====== Source material ======

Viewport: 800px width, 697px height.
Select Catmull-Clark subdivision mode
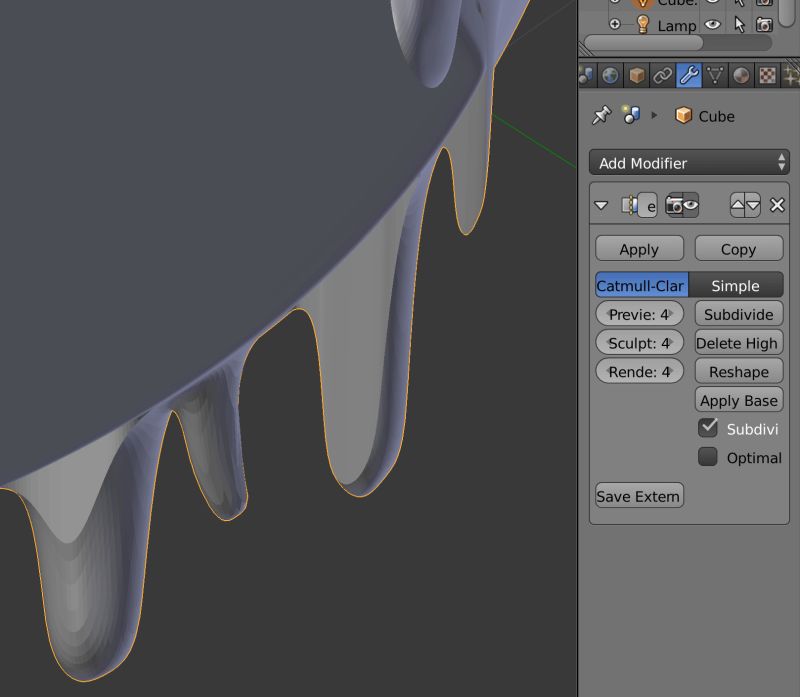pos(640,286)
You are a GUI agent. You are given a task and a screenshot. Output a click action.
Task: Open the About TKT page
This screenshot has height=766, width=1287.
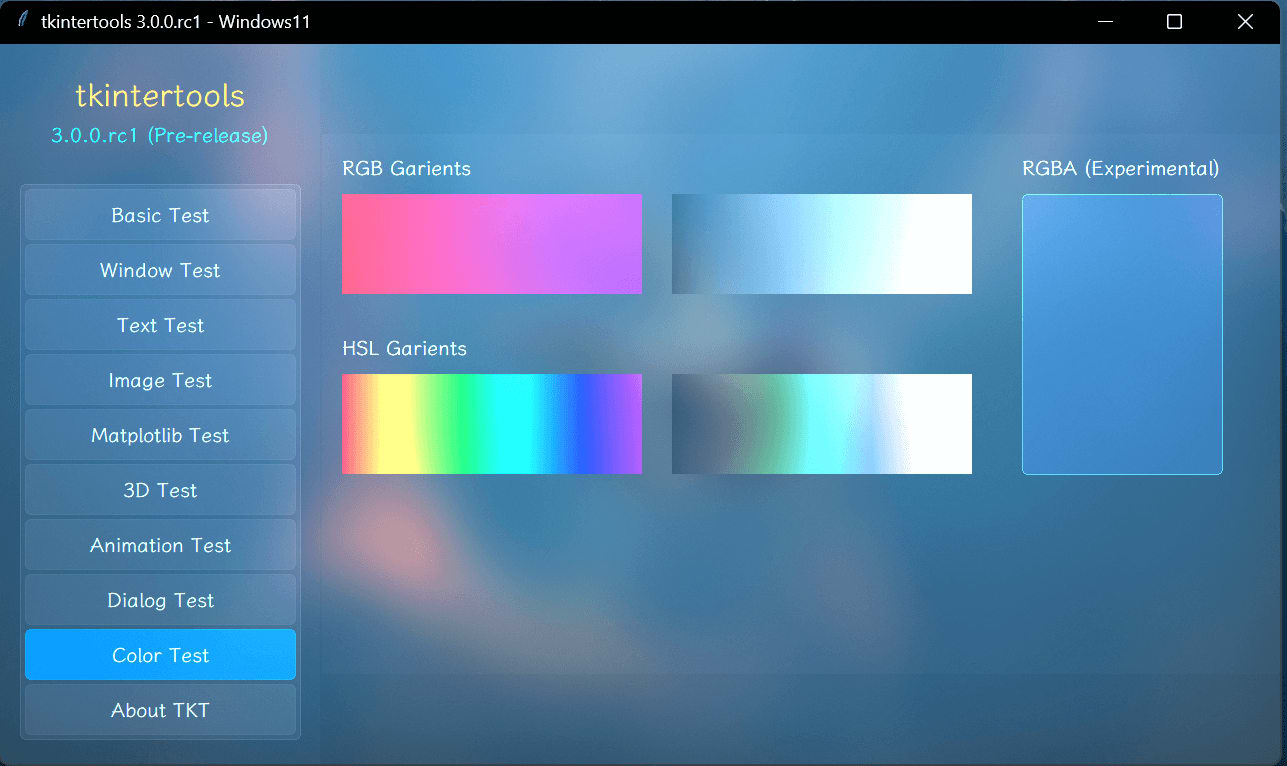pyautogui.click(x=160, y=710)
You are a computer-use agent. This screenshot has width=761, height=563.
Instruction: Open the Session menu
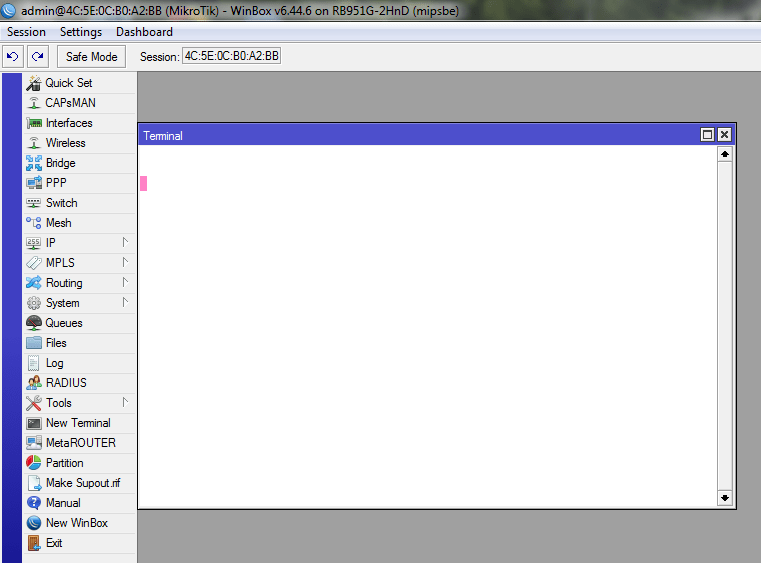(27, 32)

======

> Exercise goal
Arrange the lines of the items above as a Markdown table with the columns Row and Line, numbering each line and omitting blank lines. Leave the pictures out of the table.

> Exercise solution
| Row | Line |
|---|---|
| 1 | Viewport: 800px width, 697px height. |
| 2 | Select Catmull-Clark subdivision mode |
| 3 | pos(640,286) |
| 4 | You are a GUI agent. You are given a task and a screenshot. Output a click action. |
| 5 | Task: Open the About TKT page |
| 6 | This screenshot has height=766, width=1287. |
| 7 | pyautogui.click(x=160, y=710) |
| 8 | You are a computer-use agent. This screenshot has width=761, height=563. |
| 9 | Instruction: Open the Session menu |
| 10 | (27, 32) |